Collected data entries:

┌────────

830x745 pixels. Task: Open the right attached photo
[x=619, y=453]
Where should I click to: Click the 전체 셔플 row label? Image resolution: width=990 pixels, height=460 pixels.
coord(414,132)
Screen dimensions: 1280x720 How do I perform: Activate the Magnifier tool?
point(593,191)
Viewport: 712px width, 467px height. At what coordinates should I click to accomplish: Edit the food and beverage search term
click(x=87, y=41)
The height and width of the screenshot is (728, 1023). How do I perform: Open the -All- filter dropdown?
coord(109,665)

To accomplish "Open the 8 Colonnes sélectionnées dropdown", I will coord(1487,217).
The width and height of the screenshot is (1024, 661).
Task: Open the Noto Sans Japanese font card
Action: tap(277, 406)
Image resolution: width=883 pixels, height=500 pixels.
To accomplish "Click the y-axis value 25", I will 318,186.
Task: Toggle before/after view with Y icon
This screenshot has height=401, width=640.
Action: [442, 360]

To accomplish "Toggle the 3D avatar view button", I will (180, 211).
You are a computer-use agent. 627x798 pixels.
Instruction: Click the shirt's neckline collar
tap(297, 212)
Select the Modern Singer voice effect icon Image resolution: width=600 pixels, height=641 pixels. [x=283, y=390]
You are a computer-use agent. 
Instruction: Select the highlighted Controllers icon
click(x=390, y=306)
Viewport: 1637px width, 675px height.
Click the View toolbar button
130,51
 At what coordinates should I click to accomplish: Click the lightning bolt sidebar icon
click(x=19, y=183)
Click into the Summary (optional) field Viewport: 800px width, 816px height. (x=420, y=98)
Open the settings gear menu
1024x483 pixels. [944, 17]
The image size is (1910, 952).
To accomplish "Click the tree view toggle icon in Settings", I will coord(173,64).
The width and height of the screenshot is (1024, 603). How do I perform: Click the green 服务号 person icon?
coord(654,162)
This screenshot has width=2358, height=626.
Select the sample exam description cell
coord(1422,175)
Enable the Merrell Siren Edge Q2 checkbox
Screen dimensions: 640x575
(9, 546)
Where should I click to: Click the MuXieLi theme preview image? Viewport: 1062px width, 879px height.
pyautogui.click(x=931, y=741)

└────────

Work instructions —
Each line of the entries above that contains "agent" must be copied into the answer.

Solution to the problem —
You are a computer-use agent. 627x798 pixels.
You are a computer-use agent. 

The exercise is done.